1-42.小話~スミレの航海日記~
十一月十三日 火曜日 アレ暦2000年
今日は航海十日目です。十ノットくらいの速さで航行中で順調に進んでいます。航路を書き込んでいるマコトによるともうすぐヤク島が見えるそうです。まあ、私には海しか見えませんけどね。
それより、今日、ネネ様が病気になってしまいました。最初は心配したのですが、病気のネネ様はとっても甘えん坊なんです~。もう、かわいい、かわいい、ああ、かわいくて死にそうです。いつもかわいいんですけどね。だって、お粥を持っていくと、犬みたいな顔をして、
「スミレ・・・・食べさせて。お願い。」
ってほほを赤らめて言うんですよ。食べさせるしかないですよね。ああ、いとおしい。ずっとああだったらいいのに。そして、私が、
「あーん。」
っていうと小さい口を開けるんですよ。丁寧にたべさせてあげたら、いつもは適当にあしらわれるのに、
「ありがとう。」
って言ってぎゅってするんです。本当に、
ああ、神様っていたんだって思いました。
そして、私が去ろうとするとこういうんです。
「ねえ、スミレ、行かないで。」
いやー、これはもうずっと一緒にいるしかないでしょう。もはや結婚するレベルですよね。うん、はい、そう思いますよね。
本当に結婚してみましょうか。二人で田舎暮らしってのもいいですよね。子供の二人や作って一緒に仲良く育てるのもいいでしょう。
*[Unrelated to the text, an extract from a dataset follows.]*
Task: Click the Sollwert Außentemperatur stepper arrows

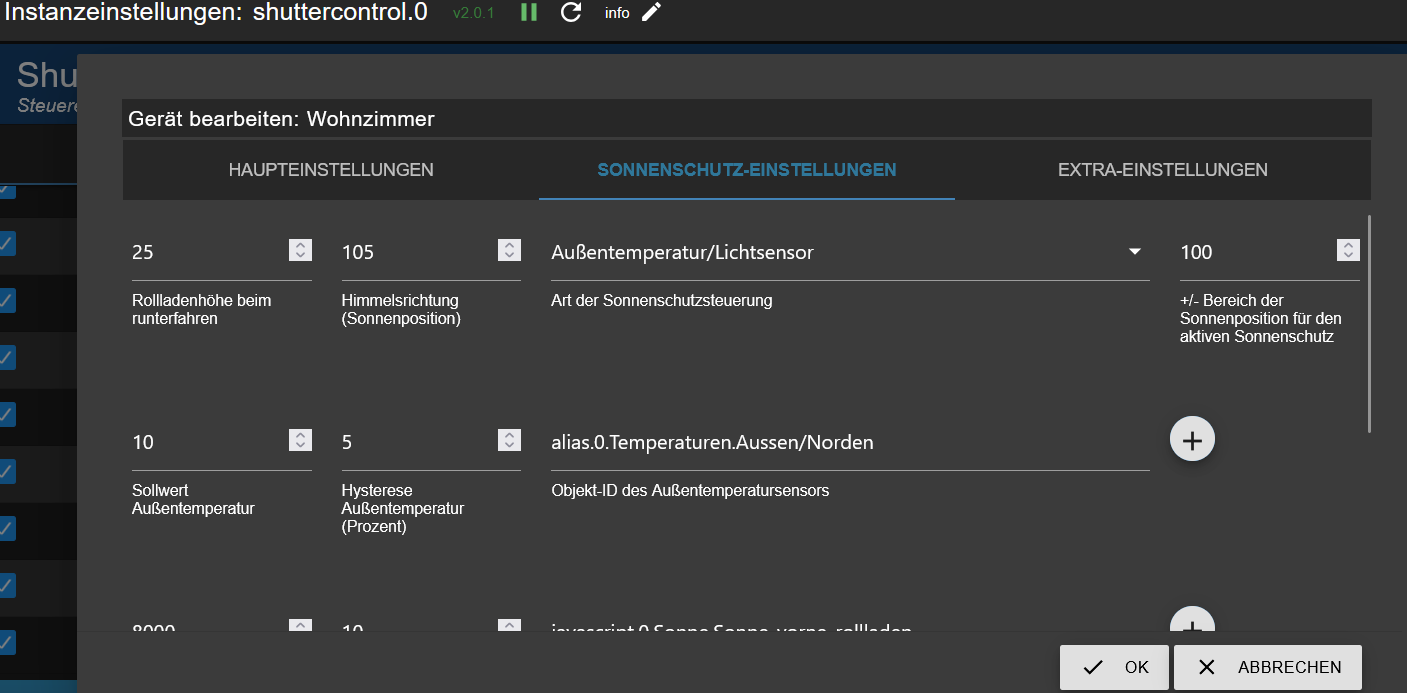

ん?女性同士じゃ結婚できない?それはもう時代遅れですよ。今や同性愛の時代です。いや、私は男性にも興味はありますけど、ネネ様が煌びやかすぎるだけです。普通にレズビアンではないので、そこはご了承ください。
妄想が過ぎましたね。すみません。
そのあと、ネネ様はずっと私の腕を握っていました。そして、寝てしまいました。その寝顔と言ったらなんと言うか、もう天使ですね。いつも天使ですけど。母親が子供の寝顔を見るのってこういう気分なんだろうなって思いました。一瞬接吻でもしようかと思いましたが・・・・
はい、すみません。結論から言うと我慢できなくてしました。でも、おでこにです。断じてネネ様のファーストキスを奪うなんて真似はしていませんよ。いずれ、ネネ様にふさわしい殿方が現れた時に私が許可したいと思います。娘はお前に渡さんという父親の気分が少しわかったような気がします。
ネネ様が寝てから、ずっと私はそばにいました。まあ、ネネ様はいつまでも見ていられますからね。そのとき、ネネ様の顔が少しこわばりました。
どうやら、悪い夢でも見ているのでしょうかと思いました。ネネ様は実際に悪夢を見ていたようです。しかし、その時不思議なことなのでしょうか、が起こりました。
ネネ様の横で寝ていたフタバという使い魔が突然目を覚まし、ネネ様の頬に接吻したのです。
許すまじ。まじ許すまじ。でも、そのとき、ネネ様とその使い魔が紫色の光に包まれました。私には何をしたのかわからなかったのですが、何かをしたことは確かでした。そのあとは、ネネ様の顔が安眠しているような顔になりました。
ネネ様に接吻するなんて本来許されませんが、ネネ様の悪夢を鎮めたのでまあ、今回は見逃してやることにしましょう。
使い魔はそのあとは何事もなかったように寝ていました。
今日書くことはそれくらいですかね。ああ、あと、なんでか知りませんがヘイドと言う人に看病していると睨まれました。もしかしたら、ネネ様の寝込みを襲うつもりでしょうか。そんなに悪い人じゃないとは思うのですが人は何を考えているのかわかりません。ネネ様とはずいぶん親しいようですがね。一応注意しておきましょう。